**KUTIPAN**
════
Penjelasan di atas perlu ditegaskan untuk meluruskan pemahaman dan presepsi masyarakat, bahwa bank syariah hanya terbatas pada system bagi hasil. Sebenarnya tidak demikian. Bank syariah mempunyai ruang gerak yang lebih luas lagi daripada system bagi hasil. Bank syariah juga dapat menerapkan system jual beli dan sewa-menyewa, di samping tentunya system bagi hasil. Dengan banyaknya alternatitif yang terbuka ini, maka diharapkan penerapan praktek bank syariah dapat menjadi lebih fleksibel dan sesuai dengan konteks, kebutuhan dan keadaan spesifik yang dihadapi di lapangan.
B. RUMUSAN MASALAH
1. Apa pengertian mudharabah?
2. Apa dasar hukum mudharabah?
3. Apa rukun dan syarat mudharabah?
4. Bagaimana kedudukan mudharabah?
5. Bagaimana biaya pengelolaan mudharabah?
6. Bagaimana tindakan setelah matinya pemilik modal dan pembatalan mudharabah?
7. Bagaimana penerapan mudharabah dalam perbankan syariah?
8. Apa saja bentuk-bentuk mudharabah?
BAB II
PEMBAHASAN
A. Pengertian Mudharabah
Mudharabah adalah bahasa penduduk irak dan qiradh atau muqaradhah bahasa penduduk hijaz. Mudharabah menurut bahasa adalah berjalan atau bepergian. Menurut istilah, mudharabah atau qiradh dikemukakan oleh para ulama sebagai berikut:
1. Menurut para fuqaha, mudharabah ialah akad antara dua pihak yang saling menanggung, salah satu pihak menyerahkan hartanya kepada pihak lain untuk diperdagangkan dengan bagian yang telah ditentukan dari keuntungan, seperti setengah atau sepertiga dengan syarat-syarat yang telah di tentukan.
2. Menurut hanfiyah, mudharabah ialah memandang tujuan dua pihak yang berakad yang berserikatdalam keuntungan, karena harta diserahkan kepada yang lain, dan yang lain punya jasa mengelola harta itu. Maka mudharabah ialah “Akad syirkah dalam laba, satu pihak pemilik harta dan pihak lain pemilik jasa.”
3. Malikiyah berpendapat bahwa mudharabah ialah, “Akad perwakilan, dimana pemilik harta mengeluarkan hartanya kepada yang lain untuk diperdagangkan dengan pembayaran yang di tentukan (mas dan perak).”
4. Imam hanabilah berpendapat bahwa mudharabah ialah, “ibarat pemilik harta menyerahkan hartanya dengan ukuran tertentu keapada orang yang berdagang denagn bagian dari keuntungan yang diketahui.”
5. Ulama syafi’iyah berpendapat bahwa mudharabah ialah, “Akad yang menentukan seseorang menyerahkan hartanya kepada yang lain untuk ditijarahkan.”
════
**DATA MENTAH**
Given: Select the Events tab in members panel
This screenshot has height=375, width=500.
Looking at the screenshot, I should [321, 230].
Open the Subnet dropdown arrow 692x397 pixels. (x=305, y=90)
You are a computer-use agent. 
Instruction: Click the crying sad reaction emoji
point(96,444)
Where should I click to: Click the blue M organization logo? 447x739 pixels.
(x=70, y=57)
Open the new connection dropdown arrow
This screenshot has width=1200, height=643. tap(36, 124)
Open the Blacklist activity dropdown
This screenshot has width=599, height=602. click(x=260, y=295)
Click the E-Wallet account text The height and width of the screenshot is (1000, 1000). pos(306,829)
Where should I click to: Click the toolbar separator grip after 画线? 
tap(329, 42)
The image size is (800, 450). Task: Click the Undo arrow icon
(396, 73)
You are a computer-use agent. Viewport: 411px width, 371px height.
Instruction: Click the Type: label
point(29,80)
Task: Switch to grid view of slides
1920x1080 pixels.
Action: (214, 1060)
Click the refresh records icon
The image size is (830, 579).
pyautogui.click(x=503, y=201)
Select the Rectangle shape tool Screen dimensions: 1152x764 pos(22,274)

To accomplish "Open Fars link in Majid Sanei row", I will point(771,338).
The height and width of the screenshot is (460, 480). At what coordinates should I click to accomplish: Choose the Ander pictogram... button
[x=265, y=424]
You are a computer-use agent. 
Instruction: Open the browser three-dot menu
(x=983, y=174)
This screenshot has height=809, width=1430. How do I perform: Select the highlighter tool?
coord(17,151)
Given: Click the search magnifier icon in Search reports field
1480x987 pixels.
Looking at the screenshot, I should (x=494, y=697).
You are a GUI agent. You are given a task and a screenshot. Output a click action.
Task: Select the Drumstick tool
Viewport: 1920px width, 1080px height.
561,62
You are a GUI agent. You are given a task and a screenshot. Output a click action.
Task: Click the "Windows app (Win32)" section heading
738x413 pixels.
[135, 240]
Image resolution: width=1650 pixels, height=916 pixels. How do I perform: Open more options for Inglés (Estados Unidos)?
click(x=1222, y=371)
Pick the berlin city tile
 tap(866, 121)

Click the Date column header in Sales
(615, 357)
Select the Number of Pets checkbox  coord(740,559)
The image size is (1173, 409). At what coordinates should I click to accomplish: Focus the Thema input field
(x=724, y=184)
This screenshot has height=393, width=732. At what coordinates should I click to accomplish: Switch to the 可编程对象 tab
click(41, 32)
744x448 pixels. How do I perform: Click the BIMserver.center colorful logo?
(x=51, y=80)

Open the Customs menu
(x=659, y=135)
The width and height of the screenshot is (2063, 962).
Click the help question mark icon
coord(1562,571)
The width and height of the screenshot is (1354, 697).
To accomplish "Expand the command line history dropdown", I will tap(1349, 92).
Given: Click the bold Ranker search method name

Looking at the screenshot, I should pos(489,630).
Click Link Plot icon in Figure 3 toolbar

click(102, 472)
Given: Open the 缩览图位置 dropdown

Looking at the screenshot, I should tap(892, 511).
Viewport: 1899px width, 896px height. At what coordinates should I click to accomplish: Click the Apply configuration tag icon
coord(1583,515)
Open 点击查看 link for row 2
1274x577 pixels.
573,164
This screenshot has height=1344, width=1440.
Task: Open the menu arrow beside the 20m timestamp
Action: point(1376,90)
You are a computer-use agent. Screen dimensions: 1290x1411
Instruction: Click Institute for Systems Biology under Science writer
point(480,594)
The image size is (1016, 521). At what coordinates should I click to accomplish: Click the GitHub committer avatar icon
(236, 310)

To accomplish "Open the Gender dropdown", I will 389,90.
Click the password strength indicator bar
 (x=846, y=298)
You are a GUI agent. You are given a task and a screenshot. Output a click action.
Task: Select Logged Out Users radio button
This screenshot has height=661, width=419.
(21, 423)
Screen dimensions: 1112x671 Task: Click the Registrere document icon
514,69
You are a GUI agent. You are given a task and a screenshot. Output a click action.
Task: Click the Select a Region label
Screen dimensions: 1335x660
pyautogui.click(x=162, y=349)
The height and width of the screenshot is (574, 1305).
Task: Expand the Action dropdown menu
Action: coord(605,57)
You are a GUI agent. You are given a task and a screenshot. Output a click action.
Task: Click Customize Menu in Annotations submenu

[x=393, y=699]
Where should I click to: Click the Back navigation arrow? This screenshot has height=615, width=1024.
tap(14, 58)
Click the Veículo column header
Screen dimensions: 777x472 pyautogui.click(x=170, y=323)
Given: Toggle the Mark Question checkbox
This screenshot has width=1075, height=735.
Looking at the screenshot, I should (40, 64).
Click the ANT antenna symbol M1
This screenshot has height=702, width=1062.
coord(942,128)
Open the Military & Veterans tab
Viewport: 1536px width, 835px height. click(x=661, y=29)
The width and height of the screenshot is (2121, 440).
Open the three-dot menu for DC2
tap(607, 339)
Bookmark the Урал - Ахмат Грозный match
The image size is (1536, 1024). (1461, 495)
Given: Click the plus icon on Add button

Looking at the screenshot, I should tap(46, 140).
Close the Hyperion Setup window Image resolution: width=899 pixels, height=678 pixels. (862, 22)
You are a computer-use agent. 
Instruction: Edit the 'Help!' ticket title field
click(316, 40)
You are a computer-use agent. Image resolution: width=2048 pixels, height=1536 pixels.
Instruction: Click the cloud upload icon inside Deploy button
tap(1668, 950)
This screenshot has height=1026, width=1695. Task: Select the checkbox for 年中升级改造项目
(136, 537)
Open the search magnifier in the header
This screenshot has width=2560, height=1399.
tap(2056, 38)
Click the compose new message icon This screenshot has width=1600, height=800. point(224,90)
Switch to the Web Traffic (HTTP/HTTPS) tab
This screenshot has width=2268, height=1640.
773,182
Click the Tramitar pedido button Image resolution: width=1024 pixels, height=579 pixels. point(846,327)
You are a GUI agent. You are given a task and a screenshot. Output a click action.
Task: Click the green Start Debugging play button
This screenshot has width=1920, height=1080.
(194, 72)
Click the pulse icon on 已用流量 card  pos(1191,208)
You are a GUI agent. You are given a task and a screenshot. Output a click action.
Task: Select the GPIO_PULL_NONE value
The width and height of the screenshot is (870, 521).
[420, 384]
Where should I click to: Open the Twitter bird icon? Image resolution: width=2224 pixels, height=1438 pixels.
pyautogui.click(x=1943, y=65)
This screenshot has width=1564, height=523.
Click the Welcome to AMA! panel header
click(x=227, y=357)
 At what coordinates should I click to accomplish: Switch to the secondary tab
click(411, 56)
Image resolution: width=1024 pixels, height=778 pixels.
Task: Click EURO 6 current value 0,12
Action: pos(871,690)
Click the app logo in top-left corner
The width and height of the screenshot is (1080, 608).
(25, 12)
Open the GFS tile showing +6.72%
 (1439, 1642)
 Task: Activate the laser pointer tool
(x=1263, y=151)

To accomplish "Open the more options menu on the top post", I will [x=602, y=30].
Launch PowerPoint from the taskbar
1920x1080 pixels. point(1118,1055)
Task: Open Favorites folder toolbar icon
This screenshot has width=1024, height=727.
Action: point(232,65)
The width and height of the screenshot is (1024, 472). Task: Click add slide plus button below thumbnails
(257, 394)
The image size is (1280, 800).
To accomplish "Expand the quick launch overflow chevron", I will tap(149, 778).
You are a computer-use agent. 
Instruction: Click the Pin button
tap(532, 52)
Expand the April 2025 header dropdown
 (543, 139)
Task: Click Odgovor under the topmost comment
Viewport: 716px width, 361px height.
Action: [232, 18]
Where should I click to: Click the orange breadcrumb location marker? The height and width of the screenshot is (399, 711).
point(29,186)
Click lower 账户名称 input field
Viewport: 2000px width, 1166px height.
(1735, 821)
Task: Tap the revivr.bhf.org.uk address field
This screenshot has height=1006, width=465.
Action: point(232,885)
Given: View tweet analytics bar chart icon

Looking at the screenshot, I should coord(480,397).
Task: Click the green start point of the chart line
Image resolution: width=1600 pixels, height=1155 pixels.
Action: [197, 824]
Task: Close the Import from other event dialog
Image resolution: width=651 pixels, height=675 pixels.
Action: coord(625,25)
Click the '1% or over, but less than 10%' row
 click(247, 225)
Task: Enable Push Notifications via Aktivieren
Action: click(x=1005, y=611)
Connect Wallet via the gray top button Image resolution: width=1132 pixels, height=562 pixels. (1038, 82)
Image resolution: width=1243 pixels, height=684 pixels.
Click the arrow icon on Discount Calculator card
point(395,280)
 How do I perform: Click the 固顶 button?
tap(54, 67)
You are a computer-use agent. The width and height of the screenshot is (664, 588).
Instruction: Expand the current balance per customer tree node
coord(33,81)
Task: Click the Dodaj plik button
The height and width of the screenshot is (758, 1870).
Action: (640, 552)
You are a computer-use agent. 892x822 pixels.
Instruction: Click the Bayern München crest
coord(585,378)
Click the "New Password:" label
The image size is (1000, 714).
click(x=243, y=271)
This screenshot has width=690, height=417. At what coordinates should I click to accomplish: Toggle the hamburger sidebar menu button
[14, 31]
════
**PETUNJUK**
- A) Tuliskan semua sistem yang menurut kutipan tentang bank syariah dapat diterapkan oleh bank syariah.
- B) Menurut kutipan tentang mudharabah, apa sebutan mudharabah dalam bahasa penduduk Hijaz?

**HASIL TUGAS**
- A) Sistem bagi hasil, sistem jual beli, dan sistem sewa-menyewa.

- B) Qiradh atau muqaradhah.